Instructions to follow >> Copy out the material below line for line, leaving out the pictures.

The records >>
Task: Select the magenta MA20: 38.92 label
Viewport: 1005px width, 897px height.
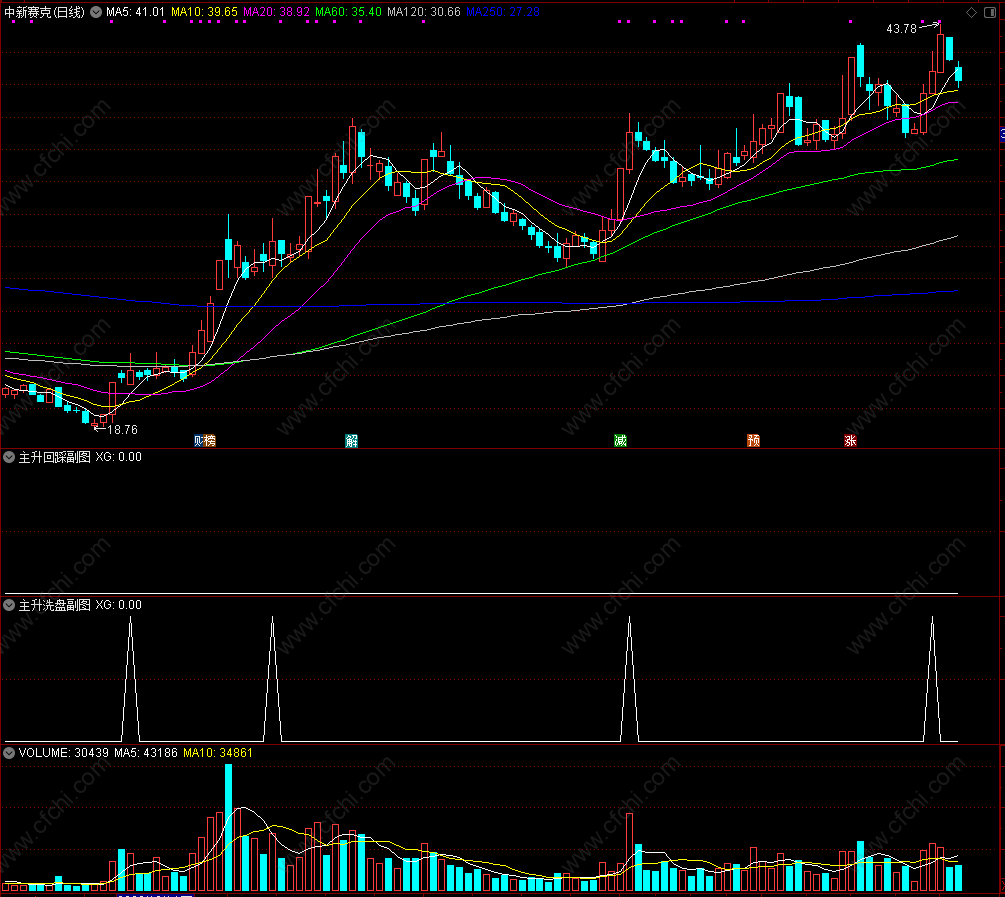Action: click(276, 12)
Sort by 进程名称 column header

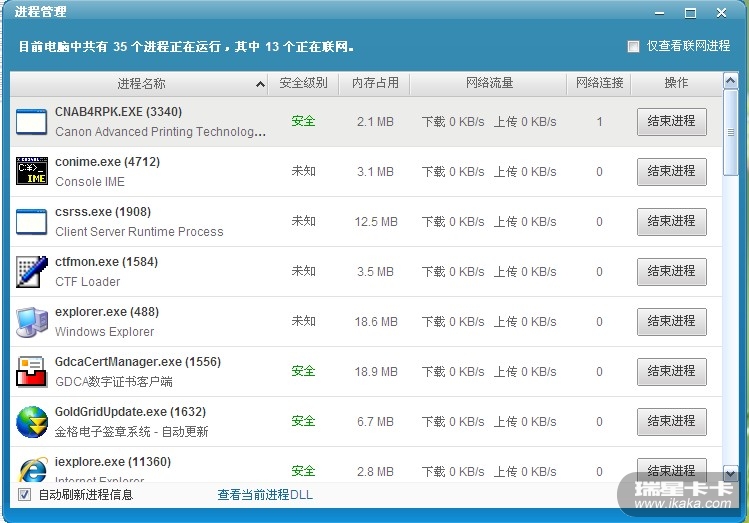(141, 83)
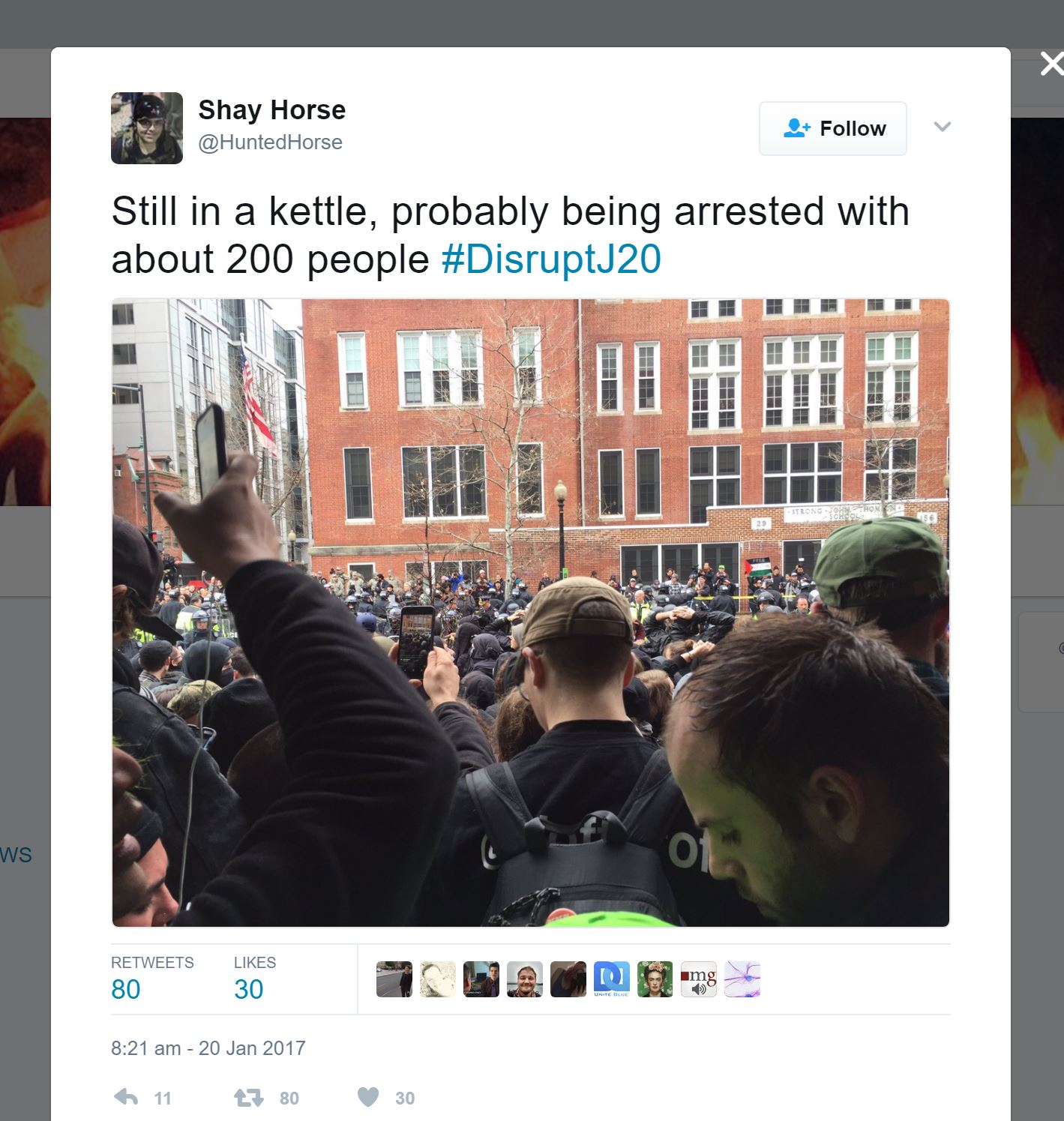Follow Shay Horse
Image resolution: width=1064 pixels, height=1121 pixels.
tap(833, 128)
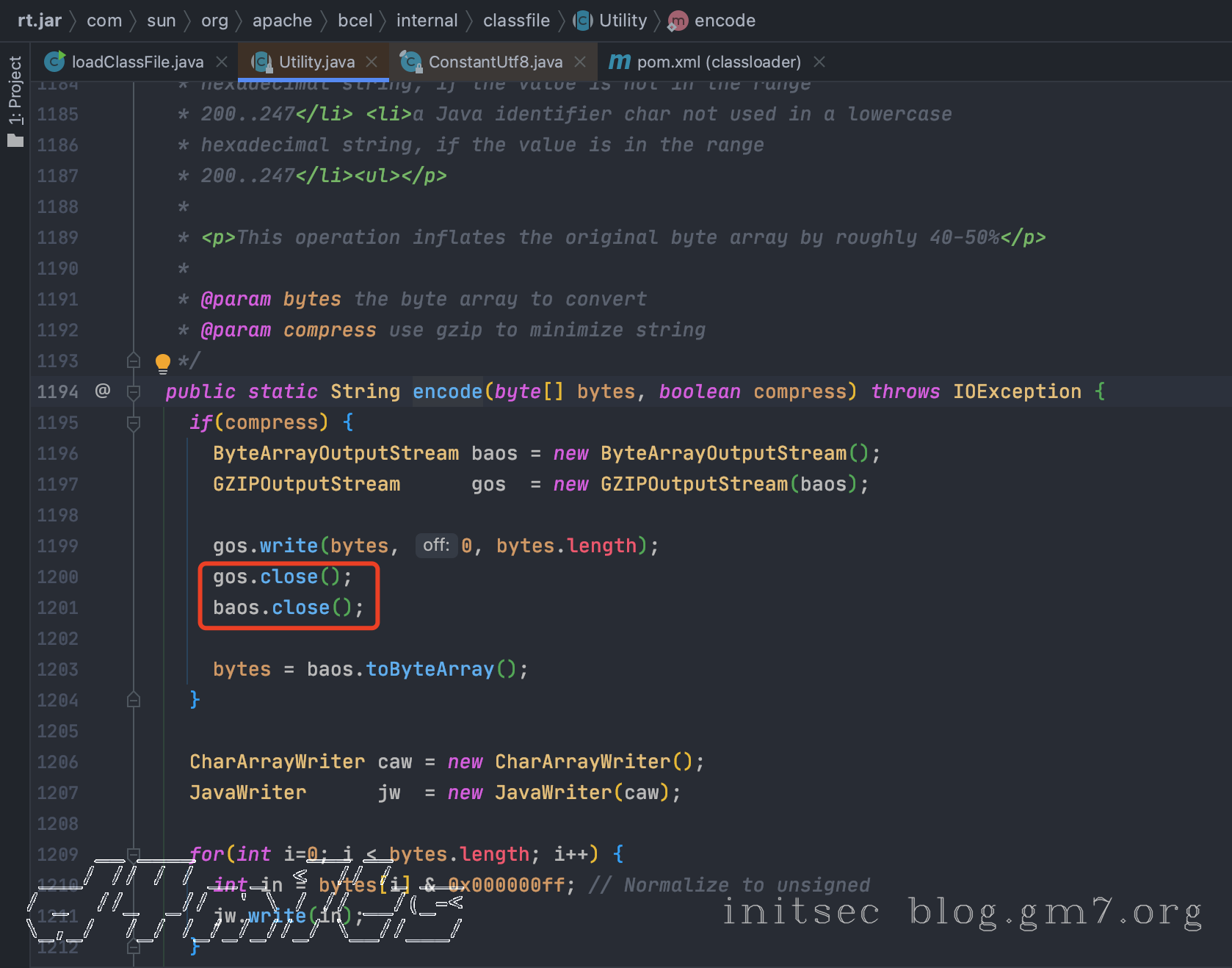Collapse the encode method fold at line 1194
The height and width of the screenshot is (968, 1232).
(x=134, y=392)
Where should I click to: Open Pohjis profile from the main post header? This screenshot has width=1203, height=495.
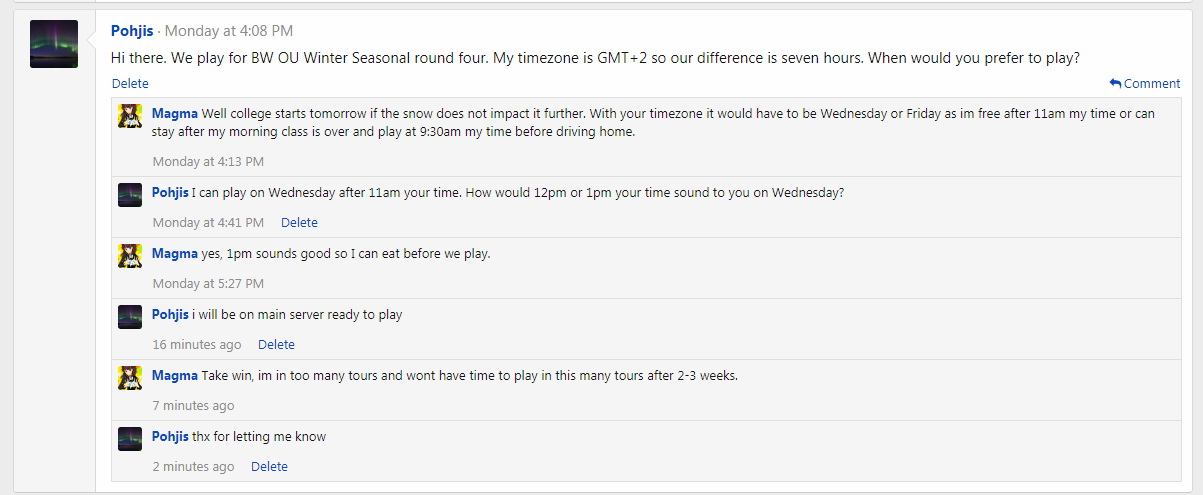tap(134, 31)
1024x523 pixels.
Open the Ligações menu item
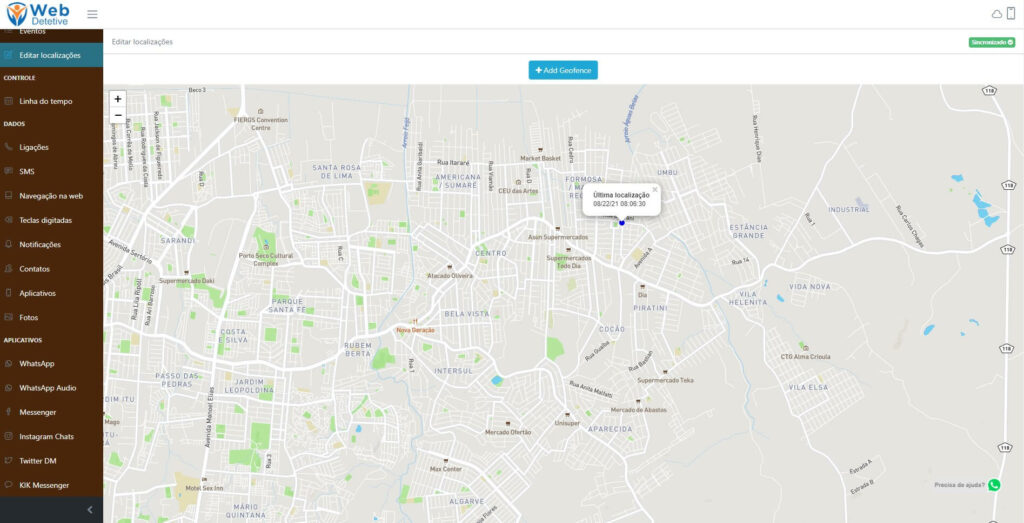[34, 147]
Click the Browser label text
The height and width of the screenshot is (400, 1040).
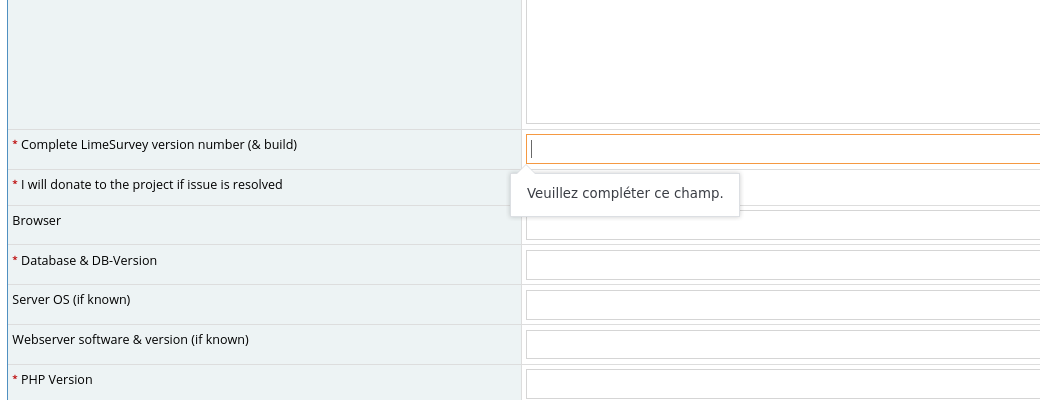tap(36, 221)

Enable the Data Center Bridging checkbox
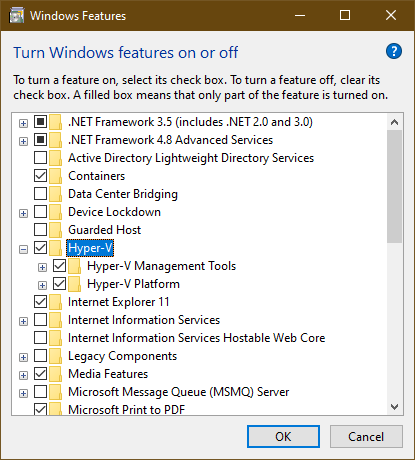(40, 194)
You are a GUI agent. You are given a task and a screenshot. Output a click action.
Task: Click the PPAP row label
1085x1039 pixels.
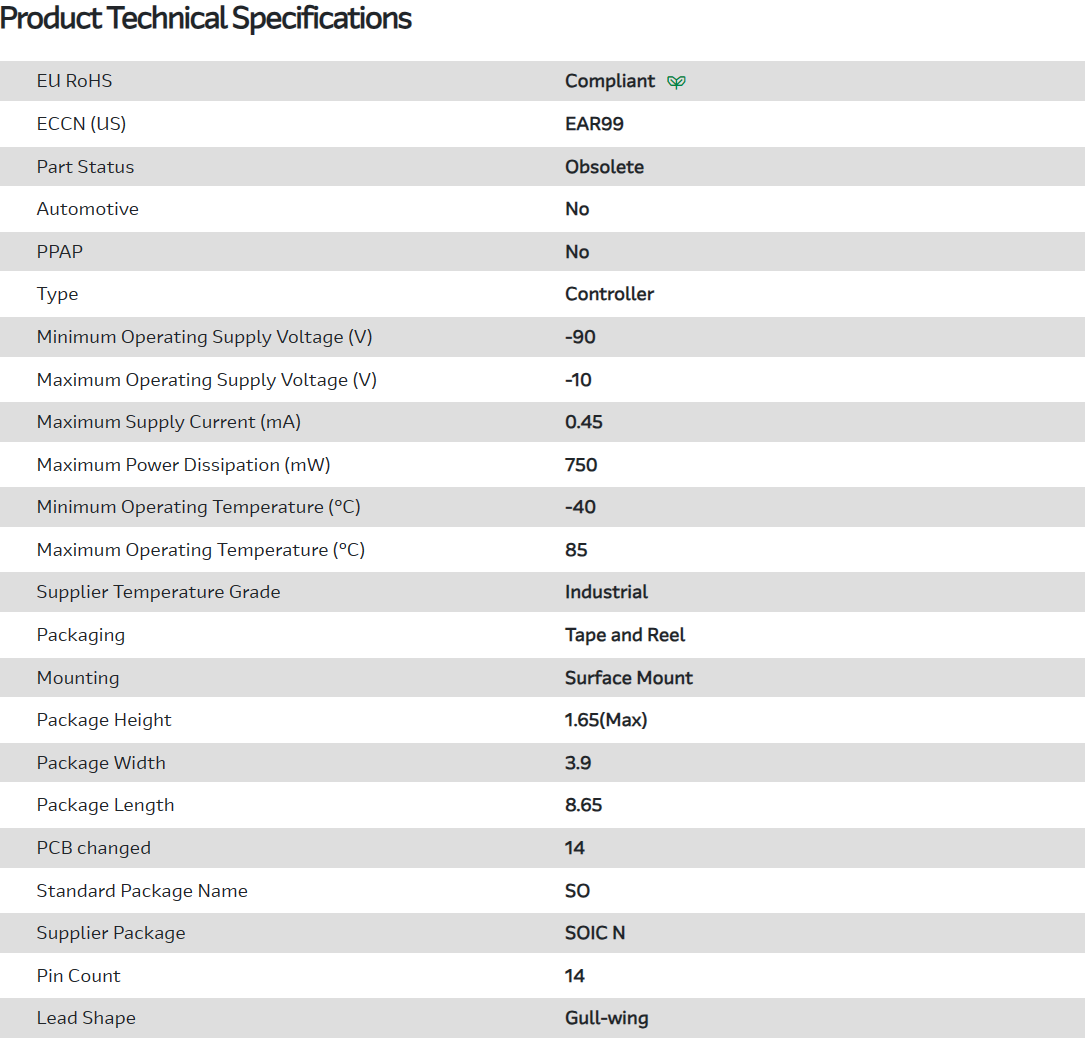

Answer for this exercise >>
Task: Select the magenta MA20: 38.92 label
Viewport: 1005px width, 897px height.
Action: click(276, 12)
Sort by 进程名称 column header

(141, 83)
Follow Shay Horse
Image resolution: width=1064 pixels, height=1121 pixels.
tap(833, 128)
Collapse the encode method fold at line 1194
The height and width of the screenshot is (968, 1232).
(x=134, y=392)
Where should I click to: Open Pohjis profile from the main post header? This screenshot has width=1203, height=495.
tap(134, 31)
1024x523 pixels.
Open the Ligações menu item
[34, 147]
Click the Browser label text
The height and width of the screenshot is (400, 1040).
tap(36, 221)

Enable the Data Center Bridging checkbox
(40, 194)
You are a GUI agent. You are given a task and a screenshot. Output a click action.
Task: Click the PPAP row label
1085x1039 pixels.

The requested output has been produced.